2012.09.19 Wednesday

|ω・*) ちらっ…
また随分ながいこと放置しちゃったけど,ひさしぶりに日記。*


  今夏は 横浜に帰って,
  母と, 成人式の写真の前撮りに
  行きました♪

  …えへ,ふりそで。
  (*´・ω・)

  ふだん,日常の中で着物を着るような
  機会ってほとんど無いから,何だか
  ちょっとどきどき。

  私は自分の容姿にちっとも自信が
  無くて,鏡を見る度,理想と現実の
  ギャップに落胆して卑屈になってしまう
  んだけど,

でも,可愛いお洋服に袖を通すと,そんな自分でもほんのちょっぴり
可愛くなれたような気がして,そんな時は本当に,女の子で良かったなぁって,
心の底から思います。
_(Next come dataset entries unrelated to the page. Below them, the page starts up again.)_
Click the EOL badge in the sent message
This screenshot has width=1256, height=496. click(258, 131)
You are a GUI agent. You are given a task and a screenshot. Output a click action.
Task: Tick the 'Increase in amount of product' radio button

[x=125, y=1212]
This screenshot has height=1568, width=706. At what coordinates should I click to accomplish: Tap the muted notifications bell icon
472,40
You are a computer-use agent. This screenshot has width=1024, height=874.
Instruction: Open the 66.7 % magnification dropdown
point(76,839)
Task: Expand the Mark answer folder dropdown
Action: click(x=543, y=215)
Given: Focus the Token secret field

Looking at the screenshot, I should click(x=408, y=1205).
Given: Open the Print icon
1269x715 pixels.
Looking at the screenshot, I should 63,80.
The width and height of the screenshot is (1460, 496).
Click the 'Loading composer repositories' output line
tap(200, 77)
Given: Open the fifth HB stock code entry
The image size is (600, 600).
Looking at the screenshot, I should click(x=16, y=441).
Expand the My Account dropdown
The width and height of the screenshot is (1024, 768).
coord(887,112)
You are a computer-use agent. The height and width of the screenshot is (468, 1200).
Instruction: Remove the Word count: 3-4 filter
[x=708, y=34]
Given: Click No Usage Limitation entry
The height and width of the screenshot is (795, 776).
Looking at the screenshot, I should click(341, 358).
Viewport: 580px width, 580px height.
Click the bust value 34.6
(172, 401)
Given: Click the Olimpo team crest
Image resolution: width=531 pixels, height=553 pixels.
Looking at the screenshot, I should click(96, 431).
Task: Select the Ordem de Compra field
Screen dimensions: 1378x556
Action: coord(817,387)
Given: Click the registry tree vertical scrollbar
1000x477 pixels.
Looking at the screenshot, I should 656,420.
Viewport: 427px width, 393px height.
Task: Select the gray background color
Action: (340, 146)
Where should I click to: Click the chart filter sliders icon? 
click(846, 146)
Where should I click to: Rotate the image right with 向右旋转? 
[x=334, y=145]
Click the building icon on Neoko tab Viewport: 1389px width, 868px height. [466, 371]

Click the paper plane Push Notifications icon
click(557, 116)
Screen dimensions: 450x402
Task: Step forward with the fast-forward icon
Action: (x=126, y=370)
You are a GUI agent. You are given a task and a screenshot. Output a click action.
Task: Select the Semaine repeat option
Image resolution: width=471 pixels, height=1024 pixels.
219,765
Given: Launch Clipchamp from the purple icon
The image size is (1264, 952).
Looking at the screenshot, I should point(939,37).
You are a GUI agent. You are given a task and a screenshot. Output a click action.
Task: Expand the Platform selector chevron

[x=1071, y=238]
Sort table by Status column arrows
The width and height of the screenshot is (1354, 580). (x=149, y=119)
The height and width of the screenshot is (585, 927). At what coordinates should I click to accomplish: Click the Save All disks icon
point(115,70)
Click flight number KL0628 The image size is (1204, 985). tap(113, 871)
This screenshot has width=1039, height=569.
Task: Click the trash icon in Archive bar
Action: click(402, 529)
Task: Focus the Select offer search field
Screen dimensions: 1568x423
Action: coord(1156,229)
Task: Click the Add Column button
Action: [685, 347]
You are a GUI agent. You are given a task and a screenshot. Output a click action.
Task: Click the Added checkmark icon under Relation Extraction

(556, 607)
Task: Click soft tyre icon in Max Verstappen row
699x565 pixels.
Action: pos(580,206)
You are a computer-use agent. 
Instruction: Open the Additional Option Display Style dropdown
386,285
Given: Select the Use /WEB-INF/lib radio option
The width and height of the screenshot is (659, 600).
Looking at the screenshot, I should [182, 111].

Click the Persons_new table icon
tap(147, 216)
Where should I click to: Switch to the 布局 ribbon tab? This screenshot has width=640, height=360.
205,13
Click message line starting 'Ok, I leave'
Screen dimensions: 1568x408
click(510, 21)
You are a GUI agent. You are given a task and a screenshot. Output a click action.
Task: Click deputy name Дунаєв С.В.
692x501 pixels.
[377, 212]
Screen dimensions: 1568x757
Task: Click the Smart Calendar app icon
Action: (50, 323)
(*´ω`*)


あと2ヶ月とちょっとで,私も20歳になります。
もう, 「女の子」 とは言えない年齢になるのかなぁって,焦っています。


8月の終わり頃,
横浜で,大好きな友だちや,高校の同級生に会いました。

みんな,私よりも一足先に20歳になっていて,
ひとり,ひとり,新しいつながりや,私の知らない世界を広げていて,
地に足のついた生活をしていました。

そんなことは至極当たり前のことなのに,
自分ひとり,風に乗れずに,道端に置いてけぼりになったみたいで…

…淋しいだなんて感じる私は,ばかなのかもしれません。


前期,休学届を書いて,
学生という身分つきの,ニートと変わらない生活を送っていた私。

私は,
毎日学校へ行って,遊んで,勉強して,バイトして,テストを終えて,
やっと夏休みを迎えた… そんなみんなとは明らかに違っていて,

本当は,みんなと同じように夏休みを楽しむ資格なんて無いんだ… って,
そんな考えが,ひさしぶりに友だちと遊べて素直に嬉しいと思う気持ちと,
こころの中でずうっと喧嘩していました。


みんなしっかり自分の道を歩いているのに,
私は脇道に逸れてばかりで,ともすると後ろ向きに歩いていたりもして,
どうしてこんなにふらふら,情けないのかなぁ。


私は良いとこのお嬢さんでもなければ,
何か特別な才能があるわけでもなくて,
もう後がない。



明日から,後期の授業がはじまります。


ちゃんとしなきゃね。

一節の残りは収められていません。